The deal took months to work out. In September of 1986, Spectrum 7 and Harken announced they had reached an agreement. Spectrum 7 shareholders, under the plan, would receive Harken stock. Bush said that Spectrum 7 would continue to operate in Midland, Texas, as a wholly-owned subsidiary of Harken and that he would become an active member of Harken's board of directors. As Minutaglio noted, the deal would give Bush about $600,000 in Harken shares and $50,000 to $120,000 a year in consultant's fees. It also would provide $2.25 million in Harken stock for a company with a net value close to $1.8 million.

As the details of the Spectrum-Harken acquisition-- which Bush badly needed--were being finalized, Enron Oil and Gas Company, a subsidiary of Enron Corporation, announced on October 16, 1986, that it had completed a well producing both oil and natural gas in Martin County, Texas. An Enron Oil and Gas press release reported the well was producing 24,000 cubic feet of natural gas and 411 barrels of oil per day in the Belspec Fusselman Field, 15 miles northeast of Midland. Enron held 52 percent interest in the well. According to the company's announcement, 10 percent belonged to Spectrum 7. At that point, Spectrum 7 was still Bush's company. Harken's completion of the Spectrum 7 acquisition was announced in early November.

To spell it out: George W. Bush and Enron Oil and Gas were in business together in 1986--when Ken Lay was head of Enron. (Lay was named Enron chairman in February of that year.) How did this deal come about? Was this the only project in which Bush and Enron were partners? A call placed to the White House has produced no response yet. Karen Denne, an Enron spokeswoman, says "I can't tell you anything about" that project, explaining Enron "sold all its domestic exploration and production assets about two years ago to EOG Resources" and probably did not retain records regarding that well. As for the possibility Spectrum 7 invested in other Enron ventures, she notes, "You're referencing something that happened in 1986. I can check, but we're pretty short-staffed now." Elizabeth Ivers, a spokeswoman for EOG Resources (formerly Enron Oil and Gas), says, "If we did have any records on that well, it would be nothing that we would share with the public. We do not disclose the details or specifics of who we have well interests with."

After the Enron affair began generating front-page headlines, Bush attempted to distance himself from Enron and Lay. In early January, the President claimed he and Lay had not always been close pals. "He was a supporter of [Texas Governor] Ann Richards in my run [against her] in 1994," Bush asserted, noting he did not get "to know Ken" and work with him until after he won that election. But campaign records show Lay donated three times as much money to Bush in that race as he did to Richards. Moreover, contacts between Lay and the Bush family pre-dated that campaign. In 1992, Lay chaired the host committee for the 1992

Republican convention in Houston, where Bush's father won his second presidential nomination. And Lay was a sleepover guest at the White House of President George H.W. Bush.

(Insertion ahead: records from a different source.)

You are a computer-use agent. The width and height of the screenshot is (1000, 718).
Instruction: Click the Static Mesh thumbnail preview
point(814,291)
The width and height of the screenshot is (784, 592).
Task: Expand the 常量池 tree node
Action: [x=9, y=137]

The Enron-George W. Bush connection goes back further than the President has suggested. But does that mean the relationship between the younger Bush and Lay stretches to the mid-1980s? The deal could have happened without contact between Lay and Bush. But most company heads would be interested to know that the son of the sitting vice-president had invested in one of their enterprises.

If Lay had been aware of the partnership, that would not prove the two were pals or that Bush and Spectrum 7 had received undue consideration from Enron. But given Enron's penchant to use political ties to win and protect business opportunities, it is tough not to wonder if this Bush- Enron venture involved special arrangements. This is certainly one more Enron partnership that deserves scrutiny--especially since George W. Bush has yet to acknowledge it. The Spectrum-Enron deal is either an odd historical coincidence or an indication there's more to learn about the Bush-Enron association.